BEGIN
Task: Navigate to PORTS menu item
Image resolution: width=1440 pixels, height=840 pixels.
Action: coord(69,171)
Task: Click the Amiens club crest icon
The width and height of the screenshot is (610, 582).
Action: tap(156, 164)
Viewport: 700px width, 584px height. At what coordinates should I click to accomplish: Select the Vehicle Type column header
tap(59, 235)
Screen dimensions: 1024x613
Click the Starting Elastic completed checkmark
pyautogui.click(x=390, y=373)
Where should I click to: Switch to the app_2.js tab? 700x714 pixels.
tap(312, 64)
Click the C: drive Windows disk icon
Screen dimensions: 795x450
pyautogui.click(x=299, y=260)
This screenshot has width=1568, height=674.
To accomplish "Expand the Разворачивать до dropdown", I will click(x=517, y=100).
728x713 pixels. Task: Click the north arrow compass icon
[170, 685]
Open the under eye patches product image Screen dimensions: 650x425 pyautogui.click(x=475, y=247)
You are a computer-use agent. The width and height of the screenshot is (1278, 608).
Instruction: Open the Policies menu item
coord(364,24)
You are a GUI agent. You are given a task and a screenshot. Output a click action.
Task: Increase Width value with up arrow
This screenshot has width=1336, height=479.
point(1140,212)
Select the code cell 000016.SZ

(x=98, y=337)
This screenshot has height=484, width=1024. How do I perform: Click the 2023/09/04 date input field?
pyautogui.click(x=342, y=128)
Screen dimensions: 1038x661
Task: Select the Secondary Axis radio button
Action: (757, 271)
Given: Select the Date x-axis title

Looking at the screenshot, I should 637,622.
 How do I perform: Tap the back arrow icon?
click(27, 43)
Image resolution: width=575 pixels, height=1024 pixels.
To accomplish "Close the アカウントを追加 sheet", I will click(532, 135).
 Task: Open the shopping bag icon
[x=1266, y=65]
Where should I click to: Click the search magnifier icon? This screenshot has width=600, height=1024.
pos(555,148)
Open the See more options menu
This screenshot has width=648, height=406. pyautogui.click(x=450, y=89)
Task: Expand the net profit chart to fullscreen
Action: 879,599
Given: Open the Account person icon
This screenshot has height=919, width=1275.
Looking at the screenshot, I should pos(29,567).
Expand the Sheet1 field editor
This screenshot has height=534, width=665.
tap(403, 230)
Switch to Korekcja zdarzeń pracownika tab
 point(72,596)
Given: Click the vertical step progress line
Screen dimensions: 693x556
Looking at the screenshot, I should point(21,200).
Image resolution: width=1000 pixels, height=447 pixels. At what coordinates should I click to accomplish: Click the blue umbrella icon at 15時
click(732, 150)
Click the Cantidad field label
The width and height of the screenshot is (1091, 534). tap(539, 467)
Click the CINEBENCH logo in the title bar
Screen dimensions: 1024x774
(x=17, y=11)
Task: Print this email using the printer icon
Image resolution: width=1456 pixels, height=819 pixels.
END
*REQUIRED ACTION*:
All lines holding the word "agent" must be copied from the data.

*FINISHED EXERCISE*:
You are a computer-use agent. The width and height of the screenshot is (1278, 608).
You are a GUI agent. You are given a task and a screenshot. Output a click action.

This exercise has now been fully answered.